As decisões envolvem o presidente nacional do PL, Valdemar Costa Neto, e o ex-presidente da Câmara dos Deputados, Eduardo Cunha. Nos dois casos, Dino determinou a indisponibilidade de bens como forma de garantir eventual ressarcimento aos cofres públicos caso as suspeitas sejam confirmadas ao término das investigações.

No caso de Valdemar Costa Neto, o bloqueio alcança até R$ 119,2 milhões, valor que, segundo a Polícia Federal, corresponde ao montante de emendas que teriam sido direcionadas de forma irregular por meio da influência exercida pelo dirigente partidário, embora ele não ocupe mandato parlamentar. Já em relação a Eduardo Cunha, a indisponibilidade de bens foi fixada em aproximadamente R$ 6 milhões.

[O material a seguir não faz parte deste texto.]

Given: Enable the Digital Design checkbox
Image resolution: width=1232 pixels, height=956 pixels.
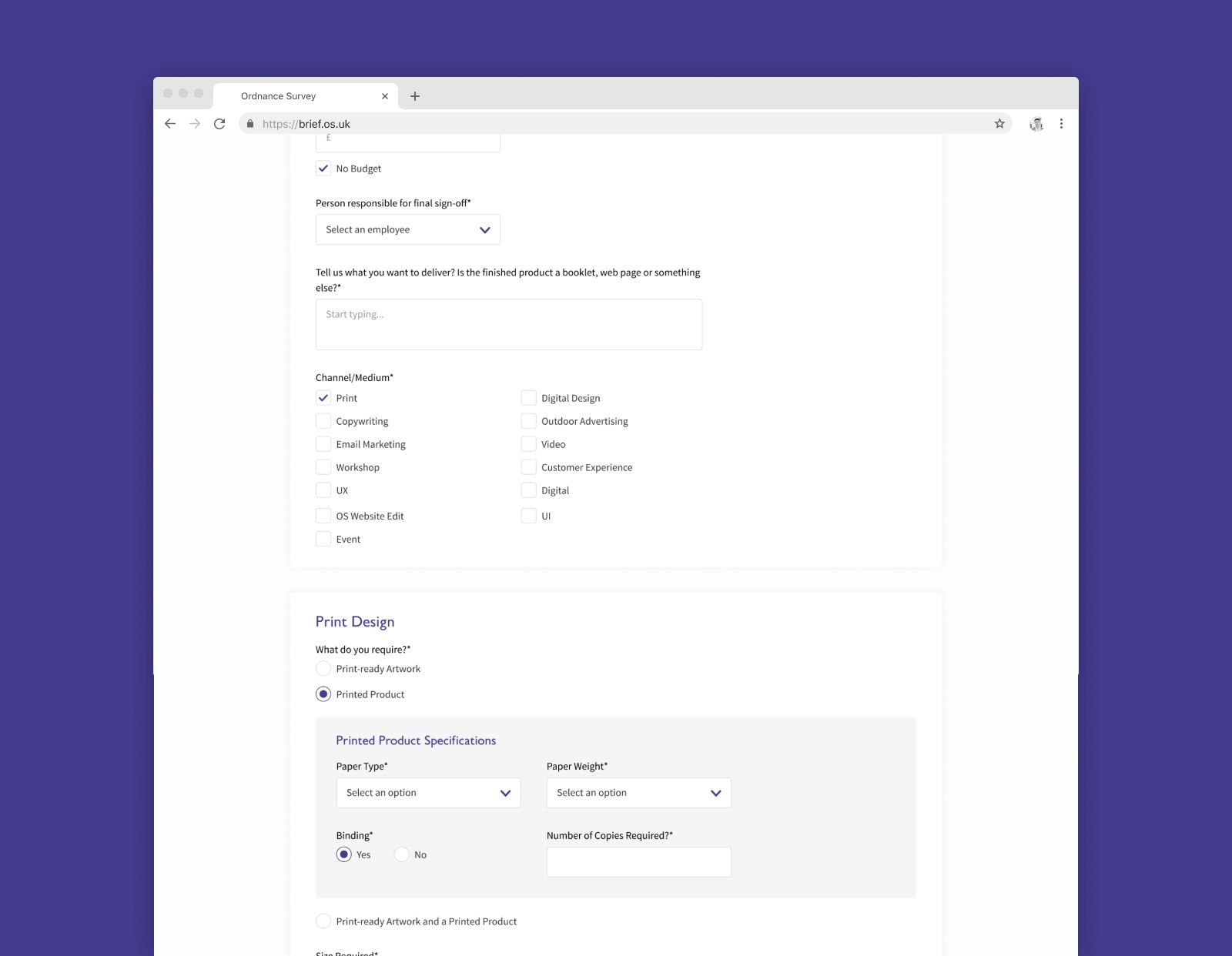Looking at the screenshot, I should pyautogui.click(x=529, y=398).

Ao justificar as decisões, o ministro ressaltou que a divergência em relação à PGR restringiu-se às medidas patrimoniais. Segundo Dino, a própria Procuradoria reconheceu a necessidade de prosseguimento das investigações e do rastreamento dos recursos públicos apontados como suspeitos, entendimento que reforçou a continuidade das apurações conduzidas pela Polícia Federal.
As investigações fazem parte de uma operação da PF que apura a atuação de pessoas sem mandato eletivo na indicação e direcionamento de emendas parlamentares, utilizando a estrutura administrativa da Câmara dos Deputados e registros formais vinculados a parlamentares. Os investigadores buscam esclarecer se recursos públicos foram destinados de maneira irregular por meio de um esquema de influência política.
A determinação do STF também inclui providências para ampliar a produção de provas. Entre elas, está a solicitação para que a Câmara dos Deputados encaminhe documentos relacionados à tramitação das emendas investigadas, além da suspensão da execução dos recursos apontados como suspeitos até nova deliberação da Corte.
As decisões provocaram repercussão no meio político, principalmente por atingirem figuras de destaque da política nacional. As defesas dos investigados negam qualquer irregularidade e afirmam que irão contestar judicialmente as medidas determinadas pelo Supremo Tribunal Federal.